Viscoplastic fluid flows: applications, simulation strategies and challenges
Date:
Fronts 2023 , UC Louvain, Belgium
Viscoplastic or yield-stress fluids are a particular class of non-Newtonian fluids which behave like a solid below a critical yield stress and flow like a viscous fluid for stresses higher than this threshold. Such materials are commonly found in various applications, ranging from geophysical flows, civil engineering, petroleum or food industries. The Bingham model is the most simple viscoplastic model in which the material is considered to be rigid below a yield criterion and is linearly viscous above the yield stress. Viscoplastic flows entail interesting physics such as the existence of stopped and rigid-body plug regions in flows or the return to rest in a finite time.

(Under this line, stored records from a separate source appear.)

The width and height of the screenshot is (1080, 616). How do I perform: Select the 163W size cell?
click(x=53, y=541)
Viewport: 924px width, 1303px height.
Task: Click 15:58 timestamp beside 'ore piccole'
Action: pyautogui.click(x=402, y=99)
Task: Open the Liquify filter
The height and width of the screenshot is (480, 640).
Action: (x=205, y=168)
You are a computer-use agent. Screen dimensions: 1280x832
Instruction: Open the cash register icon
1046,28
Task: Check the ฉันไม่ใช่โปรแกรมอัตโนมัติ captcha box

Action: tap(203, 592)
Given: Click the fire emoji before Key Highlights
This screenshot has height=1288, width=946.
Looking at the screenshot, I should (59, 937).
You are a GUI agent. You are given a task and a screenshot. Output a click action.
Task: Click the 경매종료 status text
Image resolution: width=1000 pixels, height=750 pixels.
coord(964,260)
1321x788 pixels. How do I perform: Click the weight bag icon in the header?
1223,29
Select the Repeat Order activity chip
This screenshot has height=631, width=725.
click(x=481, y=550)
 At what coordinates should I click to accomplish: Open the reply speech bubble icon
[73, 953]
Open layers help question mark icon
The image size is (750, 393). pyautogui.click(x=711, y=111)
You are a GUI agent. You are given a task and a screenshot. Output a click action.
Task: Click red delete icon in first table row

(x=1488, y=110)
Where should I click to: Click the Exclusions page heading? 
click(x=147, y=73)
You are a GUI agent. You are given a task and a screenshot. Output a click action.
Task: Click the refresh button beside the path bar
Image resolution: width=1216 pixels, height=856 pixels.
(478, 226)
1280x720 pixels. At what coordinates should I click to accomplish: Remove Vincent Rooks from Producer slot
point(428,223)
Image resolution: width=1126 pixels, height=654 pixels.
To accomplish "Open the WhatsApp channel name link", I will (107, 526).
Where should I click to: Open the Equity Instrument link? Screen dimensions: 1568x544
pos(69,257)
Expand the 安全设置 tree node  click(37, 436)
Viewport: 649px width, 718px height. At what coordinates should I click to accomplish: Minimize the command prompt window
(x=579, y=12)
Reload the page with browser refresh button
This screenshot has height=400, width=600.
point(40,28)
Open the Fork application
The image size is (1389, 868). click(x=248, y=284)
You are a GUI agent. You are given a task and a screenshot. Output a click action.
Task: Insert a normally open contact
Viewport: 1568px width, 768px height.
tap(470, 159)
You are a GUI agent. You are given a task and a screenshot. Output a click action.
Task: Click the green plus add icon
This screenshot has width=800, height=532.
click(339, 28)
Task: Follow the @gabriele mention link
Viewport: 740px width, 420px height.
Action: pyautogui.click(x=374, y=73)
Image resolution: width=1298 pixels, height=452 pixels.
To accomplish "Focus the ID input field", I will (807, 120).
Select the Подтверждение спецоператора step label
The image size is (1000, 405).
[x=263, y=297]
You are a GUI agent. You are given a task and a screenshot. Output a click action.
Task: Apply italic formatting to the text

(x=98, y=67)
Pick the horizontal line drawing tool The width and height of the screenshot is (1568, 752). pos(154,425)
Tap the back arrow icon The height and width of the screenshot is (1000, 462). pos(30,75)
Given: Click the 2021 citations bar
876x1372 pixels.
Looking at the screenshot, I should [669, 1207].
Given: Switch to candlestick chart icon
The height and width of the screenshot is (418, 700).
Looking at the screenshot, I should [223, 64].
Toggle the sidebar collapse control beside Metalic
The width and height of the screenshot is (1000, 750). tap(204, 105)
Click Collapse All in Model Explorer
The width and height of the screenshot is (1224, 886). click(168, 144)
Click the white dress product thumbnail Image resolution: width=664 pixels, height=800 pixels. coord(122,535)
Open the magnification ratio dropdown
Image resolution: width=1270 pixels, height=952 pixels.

In this talk, I will present the underlying mechanical models used to describe such materials and illustrate on various applications why their simulation is important and challenging. I will devote some time to discuss the corresponding variational principles which are at the basis of various numerical strategies to solve this complex behavior. After a brief review of the available methods, I will focus on a formulation based on conic optimization. The latter has been widely used to solve limit analysis (rigid perfectly plastic) behaviours and therefore provides a natural extension to viscoplastic fluids. The resolution of the underlying large-scale non-smooth convex optimization problem is achieved using state-of-the art interior-point solvers which are shown to be more efficient than previous approaches such as Augmented Lagrangian techniques.